Good morning, Spain, que es different
El millonario norteamericano representa la
última versión, extremada y grotesca, de la llamada “revolución conservadora”,
puesta en marcha, en los años ochenta, por Ronald Reagan en los Estados Unidos
y por Margaret Thatcher en el Reino Unido.
A lo largo de casi cuatro décadas, la
sociedad estadounidense ha quedado marcada por los valores y actitudes del
Partido Republicano, que se ha mostrado neoliberal en lo económico,
ultraconservador en lo moral, unilateral en política exterior, militarmente expansivo
y expoliador de la naturaleza.

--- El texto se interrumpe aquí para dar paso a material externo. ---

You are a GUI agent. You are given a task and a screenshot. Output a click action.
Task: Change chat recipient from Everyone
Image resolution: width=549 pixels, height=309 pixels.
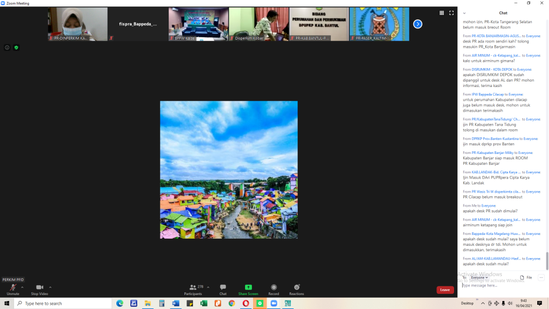point(479,277)
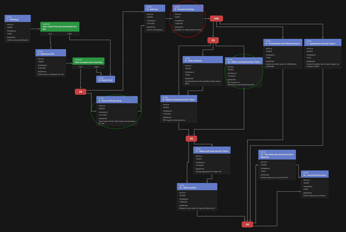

El pensamiento de los partidarios de un
capitalismo sin frenos legales ni morales, del Estado mínimo y del mercado
máximo, de rebajar los impuestos a los ricos y los salarios a los trabajadores,
precarizar el empleo, reducir los gastos sociales del Estado y aumentar los
gastos militares, transferir riqueza desde las rentas bajas hacia las altas, aumentar
la deuda pública, desregular la economía, expandir las reglas del mercado por
todo el planeta, gobernar el país como si fuera una empresa privada, establecer
la competencia como relación preferente entre las personas y dividir la
sociedad entre ganadores (pocos) y perdedores (muchos), se ha enseñoreado de los
países occidentales y de buena parte del resto, sin que los mandatos de los
presidentes demócratas -Clinton (1993-2001) y Obama (2009-2017)- hayan podido (o
querido) acabar con tal hegemonía, aunque han paliado algunos de sus efectos.
Estamos, por tanto, ante una onda larga de
la ideología conservadora, que el reventón financiero de 2007 pareció detener,
pues mostró, por un lado, los negativos efectos
sociales de la desregulación económica y financiera, y por otro, que los neoliberales
tiraban sus principios por la ventana y, siguiendo el lema de que los
beneficios son privados pero las pérdidas son de toda la colectividad, acudían
al Estado para salvar con fondos públicos compañías aseguradoras y entidades de
crédito privadas, llevadas a la quiebra por sus directivos.
El inicio de la recesión acabó con el belicoso
gobierno neocon de G. W. Bush jr., pero
no con la hegemonía del pensamiento neoliberal, y los buenos propósitos,
anunciados por los principales dirigentes mundiales en las reuniones del G-20 (Washington,
Londres y Pittsburg), en 2008 y 2009, para refundar el capitalismo sobre otras
bases -“los días del descontrol tienen que acabar”, afirmaba Obama, “la época del secreto bancario ha
terminado”, aseguraba Sarkozy-, quedaron en agua de borrajas.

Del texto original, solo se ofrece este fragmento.